Despite their ability to generate high quality samples when successfully trained, GANs require carefully designed tricks to stabilize training and avoid issues like mode collapse. We do not use adversarial training in our proposed approach, however, recent works of Mathieu et al. [7] and Szabó et al. [8] have shown interesting application of adversarial training for disentangling latent factors.

Cycle-Consistency. Cycle-consistency has been used to enable a Neural Machine Translation system to learn from unlabeled data by following a closed loop of machine translation [10]. Zhou et al. [11] use cycle-consistency to establish cross-instance correspondences between pairs of images depicting objects of the same category.

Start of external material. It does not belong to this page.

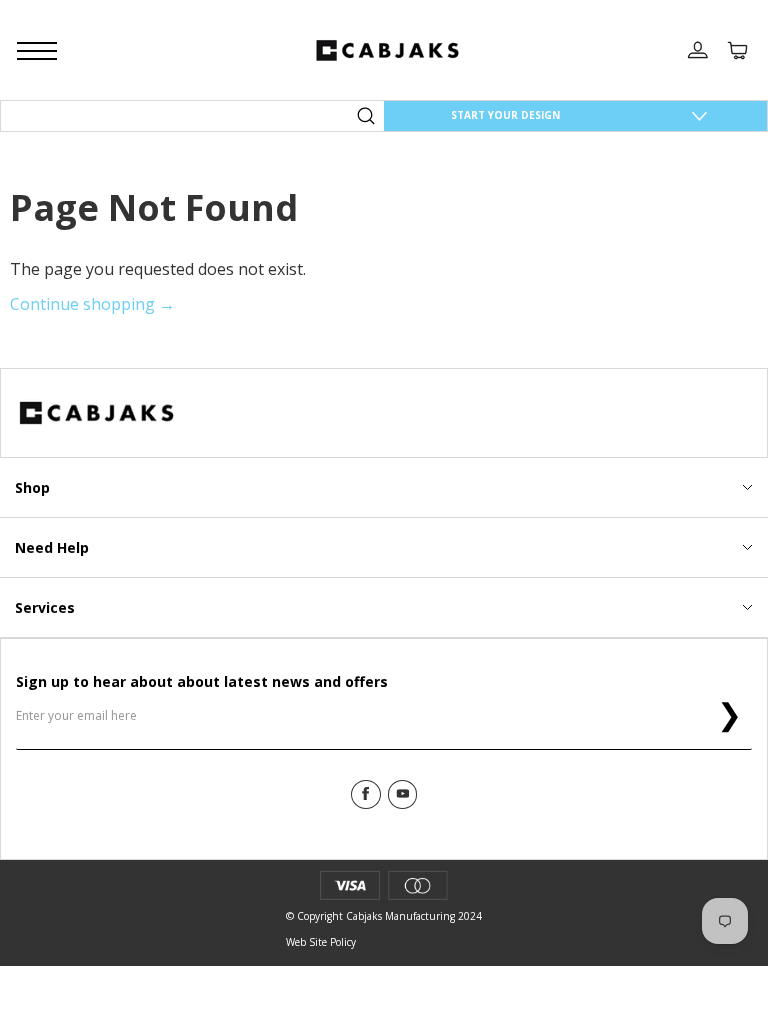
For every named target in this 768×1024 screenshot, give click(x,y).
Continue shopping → (92, 304)
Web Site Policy (321, 942)
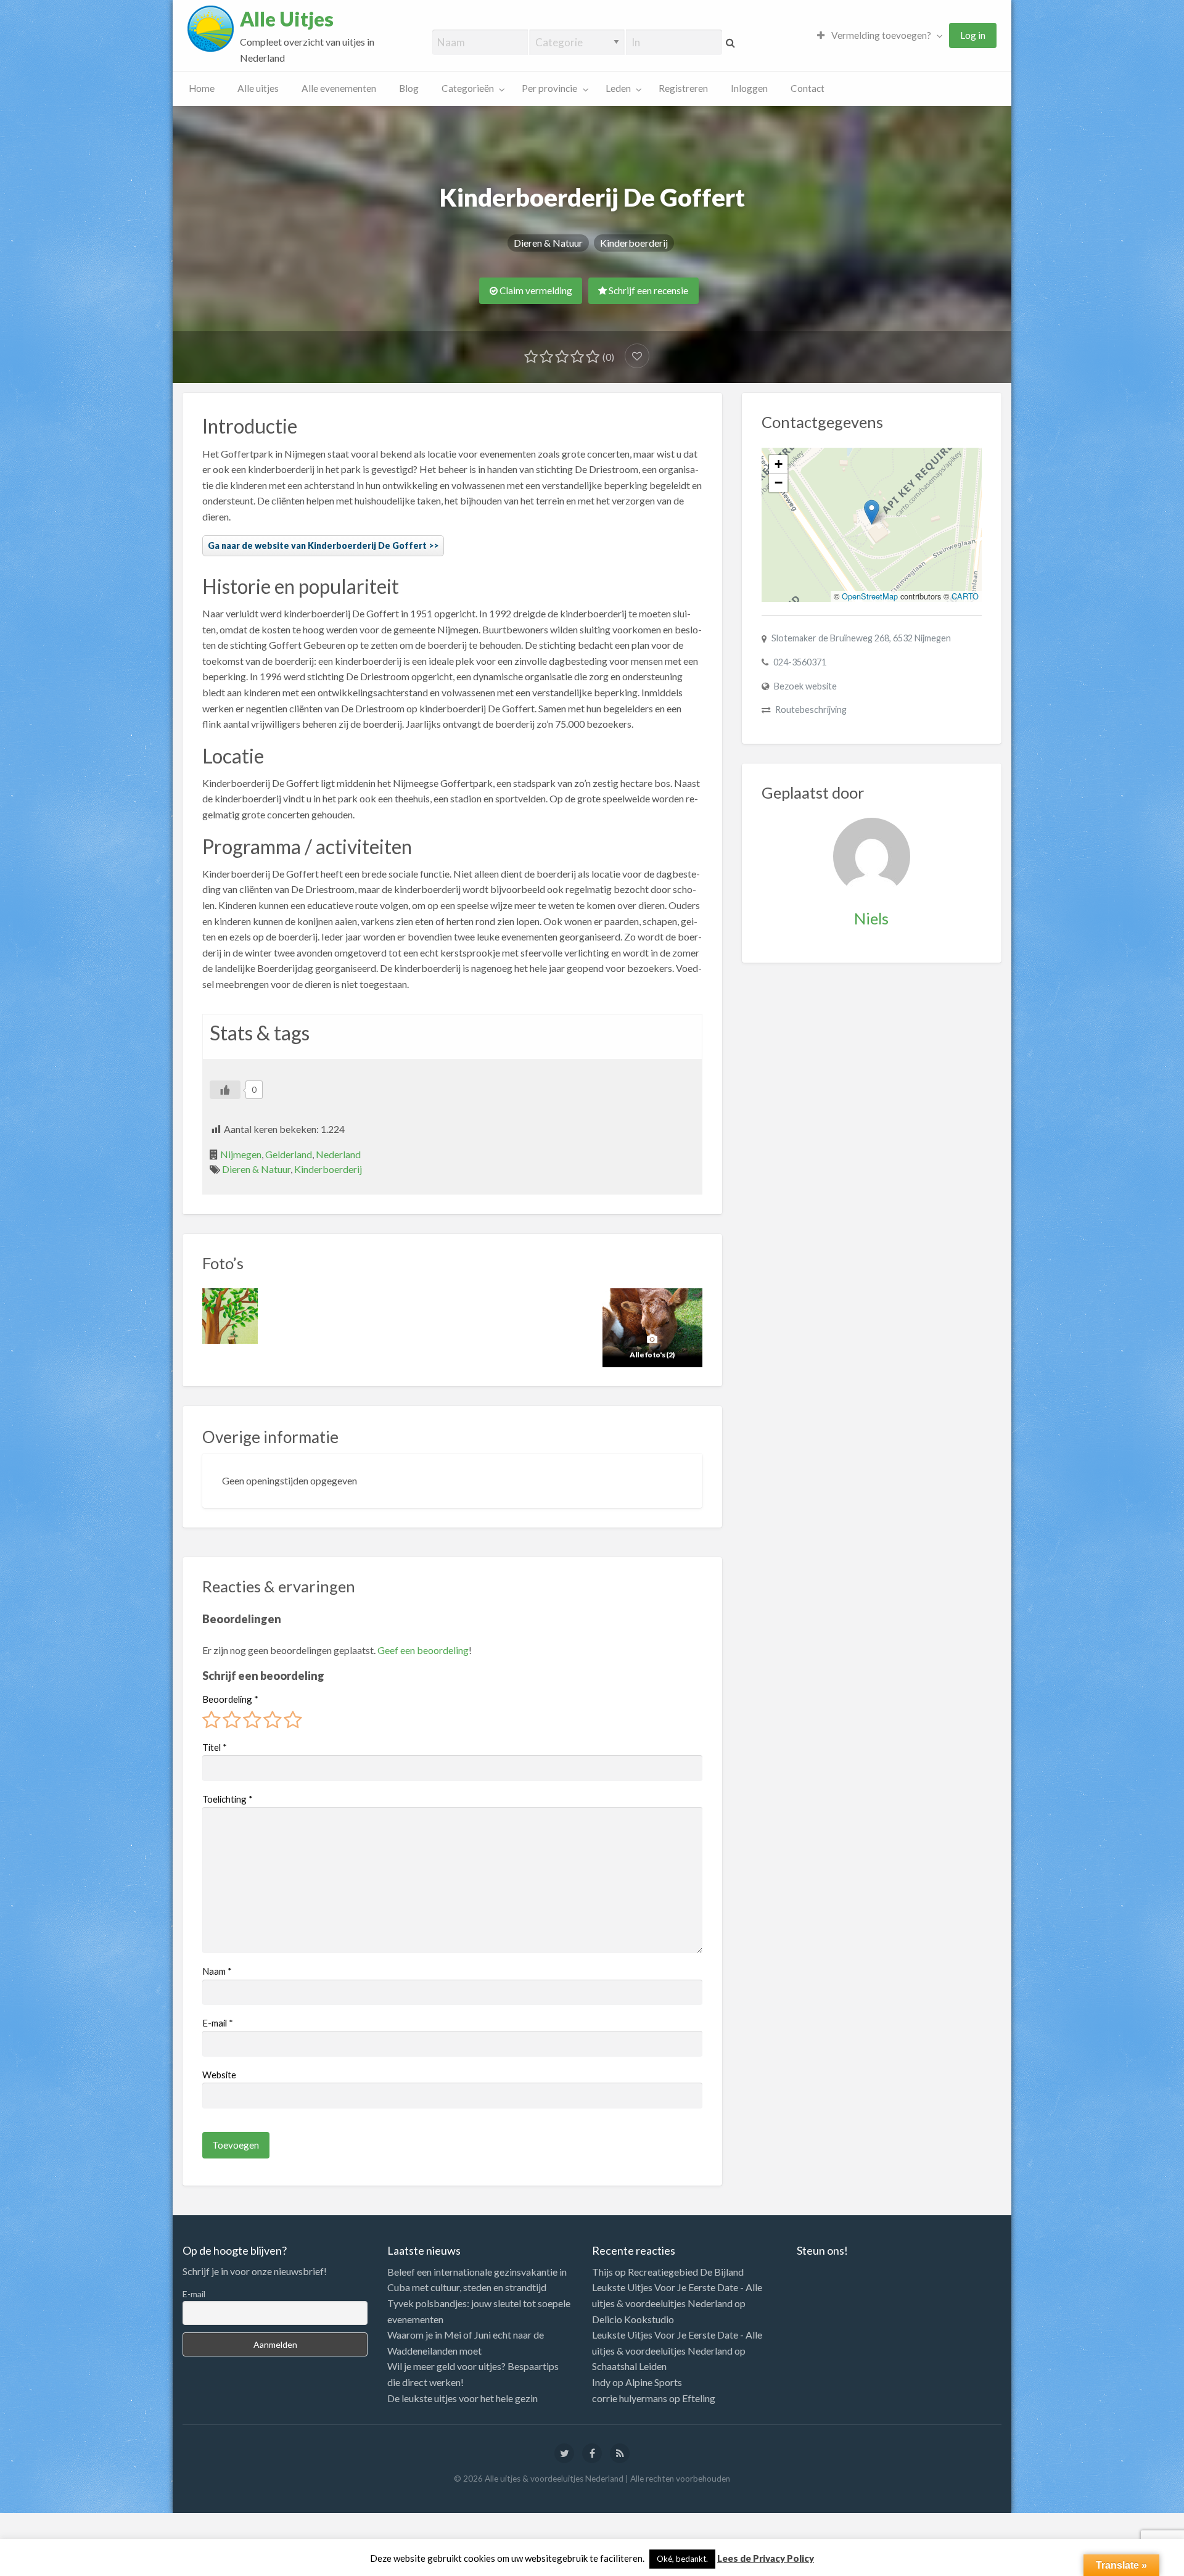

Cycle-consistent architectures further find applications in depth estimation [12], unpaired image-to-image translation [13] and unsupervised domain adaptation [14]. We leverage the idea of cycle-consistency in the unspecified latent space and explicitly train the encoder to reduce leakage of information associated with specified factors of variation.

Disentangling Factors of Variation. Initial works like [15] utilize the E-M framework to discover independent factors of variation which describe the observed data. Tenenbaum et al. [16] learn bilinear maps from style and content parameters to images. More recently, [17,18,19] use Restricted Boltzmann Machines to separately map factors of variation in images. Kulkarni et al. [20] model vision as inverse graphics problem by proposing a network that disentangles transformation and lighting variations. In [1] and [2], invariant representations are learnt by factoring out the nuisance variables for a given task at hand.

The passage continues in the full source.